Messina, via alla demolizione delle baracche di Fondo Fucile. Carfagna: “lavori proseguono secondo programma” [FOTO]

Il Sindaco De Luca ha dato il primo simbolico "colpo di mazza" che simboleggia il via a quella che sarà la completa demolizione delle baracche di Fondo Fucile

Ha preso il via questa mattina l’abbattimento delle baracche di Fondo Fucile. Il primo “colpo di mazza” lo ha dato il sindaco Cateno De Luca con un gesto simbolico che stabilisce l’inizio dell’opera di risanamento urbanistico in una delle aree simbolo del degrado di Messina. Presenti sul posto il Commissario e Prefetto Cosima Di Stani, presente oggi insieme al sindaco, all’assessore al Risanamento, Salvatore Mondello e al presidente di ArisMe, Marcello Scurria“E’ arrivato il tanto atteso giorno, questo è un luogo particolare dal quale molte istituzioni importanti sono passate. Il cronoprogramma è fissato, entro due anni le famiglia dovranno essere destinate ad un’abitazione vera ed entro tre anni questa vergogna sarà definitivamente cancellata. Circa 8 mila persone saranno liberate da questa schiavitù”, ha affermato il Sindaco De Luca.

baracche fondo fucile de luca

Baraccopoli di Messina, il Ministro Carfagna risponde al ‘Question Time’

Il cronoprogramma per la demolizione delle baraccopoli di Messina e il ricollocamento dei residenti è ad oggi “pienamente rispettato”. Ad affermarlo ieri nell’Aula di Montecitorio è il ministro Mara Carfagna, che esprime la propria “soddisfazione” rispondendo a una interrogazione parlamentare durante il ‘Question Time’. Il ministro ha spiegato che la “leale e fruttuosa collaborazione” tra il commissario straordinario nominato dal governo (ossia il prefetto di Messina, Cosima Di Stani) e il sindaco Cateno De Luca “ha consentito di mettere a sistema tutte le risorse a disposizione” e “sta consentendo oggi un buon coordinamento degli interventi di demolizione, rimozione e smaltimento dei materiali di risulta, di risanamento e bonifica delle aree, di ricollocamento abitativo delle persone residenti nelle baraccopoli”.
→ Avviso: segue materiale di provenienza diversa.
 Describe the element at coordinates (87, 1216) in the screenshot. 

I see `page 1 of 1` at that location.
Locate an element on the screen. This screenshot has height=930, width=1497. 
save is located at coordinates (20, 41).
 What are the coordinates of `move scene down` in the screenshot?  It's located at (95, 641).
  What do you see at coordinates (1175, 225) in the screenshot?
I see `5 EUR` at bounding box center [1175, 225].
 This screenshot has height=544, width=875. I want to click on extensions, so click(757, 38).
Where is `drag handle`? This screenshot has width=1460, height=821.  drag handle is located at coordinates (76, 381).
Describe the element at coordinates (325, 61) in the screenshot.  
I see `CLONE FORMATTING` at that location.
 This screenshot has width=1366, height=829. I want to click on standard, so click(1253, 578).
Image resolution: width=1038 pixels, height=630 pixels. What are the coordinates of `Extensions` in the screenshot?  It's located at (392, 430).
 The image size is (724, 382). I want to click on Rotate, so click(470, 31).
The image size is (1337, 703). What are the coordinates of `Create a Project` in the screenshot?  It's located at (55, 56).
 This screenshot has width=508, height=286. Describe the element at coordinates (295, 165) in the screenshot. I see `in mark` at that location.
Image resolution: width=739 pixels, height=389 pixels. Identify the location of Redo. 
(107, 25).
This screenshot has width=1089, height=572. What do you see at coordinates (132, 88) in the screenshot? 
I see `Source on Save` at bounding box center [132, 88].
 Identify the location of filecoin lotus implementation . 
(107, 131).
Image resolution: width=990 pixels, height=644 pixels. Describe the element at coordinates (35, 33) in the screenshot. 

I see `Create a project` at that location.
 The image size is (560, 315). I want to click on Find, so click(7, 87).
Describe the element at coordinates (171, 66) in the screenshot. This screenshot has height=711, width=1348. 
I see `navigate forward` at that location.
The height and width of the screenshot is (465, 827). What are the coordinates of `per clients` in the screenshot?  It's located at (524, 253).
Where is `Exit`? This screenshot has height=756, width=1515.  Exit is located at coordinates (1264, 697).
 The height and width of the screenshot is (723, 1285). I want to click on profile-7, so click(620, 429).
Tra i soggetti coinvolti, in particolare, Invitalia – in qualità di stazione appaltante per il commissario – ha “avviato i primi interventi per un valore complessivo di oltre 40 milioni di euro. Interventi di demolizione, bonifica dell’amianto e smaltimento dei rifiuti; di riqualificazione ambientale delle aree sbaraccate; di realizzazione di 80 nuovi alloggi in via Rosso da Messina, 32 nella zona di Fondo Saccà e 60 a Fondo Basile-De Pasquale”, ha illustrato Carfagna. E ulteriori interventi di demolizione saranno realizzati nelle prossime settimane.

“In parallelo – ha proseguito il  ministro per il Sud e la Coesione territoriale – il commissario sta procedendo nella sua azione di reperimento sul mercato degli alloggi da consegnare al Comune. Infine, la Regione Siciliana ha accertato l’esistenza di economie sui finanziamenti già concessi a favore del Comune, pari a oltre 50 milioni di euro e oggetto in questo momento di verifica puntuale da parte del commissario. Risorse che insieme allo sforzo importante finora compiuto contribuiranno allo scopo che ci siamo prefissati e che contiamo concretamente di realizzare: chiudere, dopo oltre un secolo, una pagina dolorosa e inaccettabile per Messina, per la Sicilia, per il Mezzogiorno e per l’Italia intera”, ha concluso il ministro.